Penny Studd, Bed-Ridden Cancer Patient, Rides To Polls In An Ambulance (VIDEO)

WATCH: Bed-Ridden Cancer Patient Rides Ambulance To Cast Vote

Penny Studd, 63, has voted in every election since she was 18, and this year she wasn't going to let a thing like brain cancer stop her.

According to Fox News, Studd's father -- an immigrant who came to America from Germany in 1925 and was a WWII veteran -- instilled in her the importance of voting.

“Mainly because of my heritage, how proud my parents were to become Americans,” Studd explained to Fox 8 News.

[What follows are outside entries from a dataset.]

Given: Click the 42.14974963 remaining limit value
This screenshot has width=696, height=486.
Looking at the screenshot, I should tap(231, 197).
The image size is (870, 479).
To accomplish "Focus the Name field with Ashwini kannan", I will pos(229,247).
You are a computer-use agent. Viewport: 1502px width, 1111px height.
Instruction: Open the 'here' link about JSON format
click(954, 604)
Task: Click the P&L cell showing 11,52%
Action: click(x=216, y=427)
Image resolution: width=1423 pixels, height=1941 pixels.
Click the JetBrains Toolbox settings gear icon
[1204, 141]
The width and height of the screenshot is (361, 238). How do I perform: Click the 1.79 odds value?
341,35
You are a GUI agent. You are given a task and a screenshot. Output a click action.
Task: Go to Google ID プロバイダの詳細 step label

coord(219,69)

Studd even voted when she lived in Japan with her husband who was stationed there with the Air Force.

The bedridden woman from Wadswordth, Ohio, however, learned late last week that she may not get the chance to vote this year due to her struggle with brain cancer. When her husband, Jim, tried to mail in her absentee ballot, the form was rejected because Studd was unable to sign her name.

“He (a board of elections worker) said I needed a special power of attorney because the medical or financial one wouldn’t work, and he said it was probably too late now,” Studd's husband told Fox News.

That was when the hospital took action. The hospice of Akron General and Penny’s family got an ambulance to take her to the polls.

“If I can’t vote I not only let myself down, I let God down,” Studd said of her proud moment at the polls.

Studd's story isn't the only example of Americans who overcame obstacles to make it to the polls.

A Chicago woman went into labor Tuesday morning, but that didn't stop her from voting, reported the Huffington Post. Though her water had already broken, Galicia Malone voted around 8:30 a.m. at New Life Celebration Church in south Chicago before going to the hospital.

And according to ABC, one man had his own ambulance stop at the polls before taking him home from the hospital. Charles Gorby, 83, of Haverton, Penn., persuaded an ambulance crew to stop and let him vote Tuesday as they transported him home following a 2-week hospital stay. Gorby was able to vote from his stretcher.